§ LATIHAN SINGKAT A:
Jawablah pertanyaan berikut berdasarkan catatan juri festival drama di bawah ini.
(i) Siapa nama Juri I?
(ii) Lakon apa yang dibawakan SMA 2 Ungaran?
(iii) Kapan kekuatan ekspresi pemeran tokoh Mimin baru nampak?

====== KUTIPAN BACAAN ======

Rabu, 21 Desember 2011

CATATAN JURI FESTIVAL DRAMA BERBAHASA JAWA se-JATENG 2011


CATATAN JURI ATAS PENAMPILAN PESERTA
FESTIVAL DRAMA BERBAHASA JAWA se-JATENG


JURI I
(Sosiawan Leak)

1. SMA 2 UNGARAN, Lakon “RUJIT”.
Musik kelompok ini lumayan padu, kuat dan para pemusiknya menguasai teknis bermusik. Komposisi musik (iringan) yang dipresentasikan muncul dengan takaran yang pas untuk memperkuat berbagai adegan yang digelar. Baik takaran menyoal tematik (lirik) maupun takaran menyoal pilihan musikalitas yang mewakili suasana adegan. Ketepatan muncul dan menghilangnya (timing) musik sesuai dengan kebutuhan. Sehingga meskipun kuat, musik tidak sampai menenggelamkan pertunjukan.
Namun, penampilan sebagian besar pemain kurang kuat. Hal ini utamanya lantaran teknik vokal dan ekspresi yang lemah. Kecuali untuk pemeran tokoh Gunarto. Pemeran tokoh Mimin sebenarnya mempunyai kekuatan ekspresi dan akting yang natural, namun kurang nampak sejak pertama kali ia bermain di panggung. Kekuatan ekspresinya baru nampak setelah konflik antar tokoh menguat pada adegan pertengahan (bapak pulang). Meski begitu, vokalnya cederung tetap lemah dan tak tertangkap.
Tokoh bapak meski dengan ekspresi, akting dan vokal yang cukup sampai, namun takaran bermainnya terlalu kuat, sehingga terkesan bermain sendiri. Terkesan selalu mencoba menggeret fokus ke dalam dirinya.

====== DATA LATIHAN INI ======

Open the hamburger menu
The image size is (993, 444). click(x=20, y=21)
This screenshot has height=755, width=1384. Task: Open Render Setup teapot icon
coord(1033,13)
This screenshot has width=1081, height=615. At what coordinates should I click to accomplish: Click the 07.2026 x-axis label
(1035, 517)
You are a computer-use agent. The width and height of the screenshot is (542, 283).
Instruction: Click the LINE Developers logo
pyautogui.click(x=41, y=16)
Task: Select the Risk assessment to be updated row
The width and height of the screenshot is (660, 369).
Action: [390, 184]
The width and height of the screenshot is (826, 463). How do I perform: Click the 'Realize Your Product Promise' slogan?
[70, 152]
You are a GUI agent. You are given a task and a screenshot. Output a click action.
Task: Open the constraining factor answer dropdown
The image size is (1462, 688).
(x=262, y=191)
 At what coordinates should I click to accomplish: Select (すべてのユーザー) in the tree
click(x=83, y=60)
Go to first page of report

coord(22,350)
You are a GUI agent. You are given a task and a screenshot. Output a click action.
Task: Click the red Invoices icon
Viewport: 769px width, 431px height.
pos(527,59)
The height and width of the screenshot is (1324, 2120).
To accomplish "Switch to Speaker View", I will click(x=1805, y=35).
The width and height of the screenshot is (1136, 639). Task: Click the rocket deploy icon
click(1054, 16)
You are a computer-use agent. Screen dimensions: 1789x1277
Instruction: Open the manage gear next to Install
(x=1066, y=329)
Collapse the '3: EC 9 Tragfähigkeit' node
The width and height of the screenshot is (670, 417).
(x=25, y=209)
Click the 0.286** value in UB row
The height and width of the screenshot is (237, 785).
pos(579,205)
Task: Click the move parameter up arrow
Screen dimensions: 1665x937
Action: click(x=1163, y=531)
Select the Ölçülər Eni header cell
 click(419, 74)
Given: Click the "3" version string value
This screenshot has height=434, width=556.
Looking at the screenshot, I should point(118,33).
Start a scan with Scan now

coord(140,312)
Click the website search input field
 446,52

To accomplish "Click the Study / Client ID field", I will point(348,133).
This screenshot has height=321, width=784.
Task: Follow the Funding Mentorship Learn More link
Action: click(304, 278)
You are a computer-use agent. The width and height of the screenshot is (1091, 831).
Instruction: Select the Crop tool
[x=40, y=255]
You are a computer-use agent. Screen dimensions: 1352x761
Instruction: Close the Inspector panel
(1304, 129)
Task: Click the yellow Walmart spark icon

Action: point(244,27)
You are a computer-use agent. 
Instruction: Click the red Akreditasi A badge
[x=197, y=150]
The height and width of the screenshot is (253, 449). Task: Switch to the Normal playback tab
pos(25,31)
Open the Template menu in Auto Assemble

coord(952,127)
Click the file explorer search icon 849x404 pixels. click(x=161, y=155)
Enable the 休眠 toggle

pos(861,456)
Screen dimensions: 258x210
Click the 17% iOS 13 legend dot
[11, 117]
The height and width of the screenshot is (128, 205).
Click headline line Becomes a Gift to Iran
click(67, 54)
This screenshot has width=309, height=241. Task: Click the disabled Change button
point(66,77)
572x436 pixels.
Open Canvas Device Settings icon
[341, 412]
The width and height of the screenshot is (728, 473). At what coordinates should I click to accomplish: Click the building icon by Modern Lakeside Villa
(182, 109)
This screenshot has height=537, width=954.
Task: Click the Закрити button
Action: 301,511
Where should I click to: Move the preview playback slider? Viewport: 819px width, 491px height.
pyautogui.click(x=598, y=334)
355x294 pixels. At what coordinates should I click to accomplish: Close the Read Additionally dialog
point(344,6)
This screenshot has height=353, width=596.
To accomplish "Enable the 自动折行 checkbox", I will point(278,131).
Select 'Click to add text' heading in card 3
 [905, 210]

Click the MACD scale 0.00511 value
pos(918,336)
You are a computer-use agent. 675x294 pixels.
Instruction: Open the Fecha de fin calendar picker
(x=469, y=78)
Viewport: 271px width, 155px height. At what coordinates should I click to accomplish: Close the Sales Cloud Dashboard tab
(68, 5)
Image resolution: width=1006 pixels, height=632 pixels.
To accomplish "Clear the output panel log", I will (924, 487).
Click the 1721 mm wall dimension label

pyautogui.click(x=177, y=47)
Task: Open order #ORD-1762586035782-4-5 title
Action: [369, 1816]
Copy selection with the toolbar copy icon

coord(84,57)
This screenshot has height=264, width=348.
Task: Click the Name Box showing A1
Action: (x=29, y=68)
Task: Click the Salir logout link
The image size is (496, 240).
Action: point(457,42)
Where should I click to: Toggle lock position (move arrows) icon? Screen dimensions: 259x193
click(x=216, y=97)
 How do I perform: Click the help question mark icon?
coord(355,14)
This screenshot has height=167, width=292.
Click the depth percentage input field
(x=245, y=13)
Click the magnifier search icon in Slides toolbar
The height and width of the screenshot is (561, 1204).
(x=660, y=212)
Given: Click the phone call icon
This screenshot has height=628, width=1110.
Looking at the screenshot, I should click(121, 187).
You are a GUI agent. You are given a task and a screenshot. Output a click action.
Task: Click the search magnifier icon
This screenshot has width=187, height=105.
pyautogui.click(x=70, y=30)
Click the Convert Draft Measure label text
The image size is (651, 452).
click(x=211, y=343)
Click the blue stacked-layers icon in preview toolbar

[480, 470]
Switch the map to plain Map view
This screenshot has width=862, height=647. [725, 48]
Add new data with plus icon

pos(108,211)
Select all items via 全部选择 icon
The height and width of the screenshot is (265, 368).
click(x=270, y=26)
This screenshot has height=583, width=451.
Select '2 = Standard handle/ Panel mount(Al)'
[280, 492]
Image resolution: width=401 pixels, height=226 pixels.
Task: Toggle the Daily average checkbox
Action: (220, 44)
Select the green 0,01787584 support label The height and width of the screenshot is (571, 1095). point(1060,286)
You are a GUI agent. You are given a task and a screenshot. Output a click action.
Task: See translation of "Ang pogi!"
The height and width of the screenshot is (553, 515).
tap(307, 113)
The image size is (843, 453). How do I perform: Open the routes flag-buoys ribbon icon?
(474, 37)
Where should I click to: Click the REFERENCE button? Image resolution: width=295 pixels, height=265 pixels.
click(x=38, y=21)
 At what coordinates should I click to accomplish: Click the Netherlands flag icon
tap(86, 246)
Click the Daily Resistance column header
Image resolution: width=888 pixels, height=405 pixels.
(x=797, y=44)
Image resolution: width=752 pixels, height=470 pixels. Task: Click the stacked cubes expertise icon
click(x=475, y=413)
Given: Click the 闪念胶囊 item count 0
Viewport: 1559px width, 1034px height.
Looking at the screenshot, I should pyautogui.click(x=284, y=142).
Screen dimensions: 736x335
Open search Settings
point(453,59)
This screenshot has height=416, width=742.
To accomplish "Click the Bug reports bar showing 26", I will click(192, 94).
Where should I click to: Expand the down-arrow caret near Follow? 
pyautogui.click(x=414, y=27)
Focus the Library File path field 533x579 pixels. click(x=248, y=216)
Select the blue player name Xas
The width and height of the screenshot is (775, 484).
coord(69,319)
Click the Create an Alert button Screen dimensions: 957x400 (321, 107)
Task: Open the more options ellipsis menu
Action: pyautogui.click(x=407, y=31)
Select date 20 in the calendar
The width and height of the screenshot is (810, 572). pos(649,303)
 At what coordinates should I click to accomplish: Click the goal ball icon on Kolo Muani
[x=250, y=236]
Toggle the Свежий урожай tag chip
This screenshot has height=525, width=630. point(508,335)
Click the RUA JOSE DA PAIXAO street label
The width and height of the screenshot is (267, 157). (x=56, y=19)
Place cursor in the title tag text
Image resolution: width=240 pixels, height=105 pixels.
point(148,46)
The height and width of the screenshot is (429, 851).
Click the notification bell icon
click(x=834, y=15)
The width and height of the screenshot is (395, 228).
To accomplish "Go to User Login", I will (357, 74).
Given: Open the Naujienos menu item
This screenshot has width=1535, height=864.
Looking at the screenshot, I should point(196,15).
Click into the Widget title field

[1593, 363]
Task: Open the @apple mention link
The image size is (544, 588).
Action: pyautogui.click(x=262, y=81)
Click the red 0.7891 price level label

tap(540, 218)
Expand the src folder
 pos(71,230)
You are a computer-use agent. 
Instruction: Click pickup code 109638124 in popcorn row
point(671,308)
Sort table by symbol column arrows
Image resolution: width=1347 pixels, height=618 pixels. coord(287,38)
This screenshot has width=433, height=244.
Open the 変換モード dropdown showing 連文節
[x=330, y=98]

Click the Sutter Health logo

======

§ LATIHAN SINGKAT B: Salin ulang baris-baris data di atas, mulai dari baris yang memuat "The width and height of the screenshot is (826, 463)." sampai baris yang memuat "Action: click(304, 278)". Kedua baris itu ikut disalin, tanpa perubahan apa pun.

§ JAWABAN LENGKAP A:
(i) Sosiawan Leak.
(ii) "Rujit".
(iii) Setelah konflik antar tokoh menguat pada adegan pertengahan (bapak pulang).

§ JAWABAN LENGKAP B:
The width and height of the screenshot is (826, 463). How do I perform: Click the 'Realize Your Product Promise' slogan?
[70, 152]
You are a GUI agent. You are given a task and a screenshot. Output a click action.
Task: Open the constraining factor answer dropdown
The image size is (1462, 688).
(x=262, y=191)
 At what coordinates should I click to accomplish: Select (すべてのユーザー) in the tree
click(x=83, y=60)
Go to first page of report

coord(22,350)
You are a GUI agent. You are given a task and a screenshot. Output a click action.
Task: Click the red Invoices icon
Viewport: 769px width, 431px height.
pos(527,59)
The height and width of the screenshot is (1324, 2120).
To accomplish "Switch to Speaker View", I will click(x=1805, y=35).
The width and height of the screenshot is (1136, 639). Task: Click the rocket deploy icon
click(1054, 16)
You are a computer-use agent. Screen dimensions: 1789x1277
Instruction: Open the manage gear next to Install
(x=1066, y=329)
Collapse the '3: EC 9 Tragfähigkeit' node
The width and height of the screenshot is (670, 417).
(x=25, y=209)
Click the 0.286** value in UB row
The height and width of the screenshot is (237, 785).
pos(579,205)
Task: Click the move parameter up arrow
Screen dimensions: 1665x937
Action: click(x=1163, y=531)
Select the Ölçülər Eni header cell
 click(419, 74)
Given: Click the "3" version string value
This screenshot has height=434, width=556.
Looking at the screenshot, I should point(118,33).
Start a scan with Scan now

coord(140,312)
Click the website search input field
 446,52

To accomplish "Click the Study / Client ID field", I will point(348,133).
This screenshot has height=321, width=784.
Task: Follow the Funding Mentorship Learn More link
Action: click(304, 278)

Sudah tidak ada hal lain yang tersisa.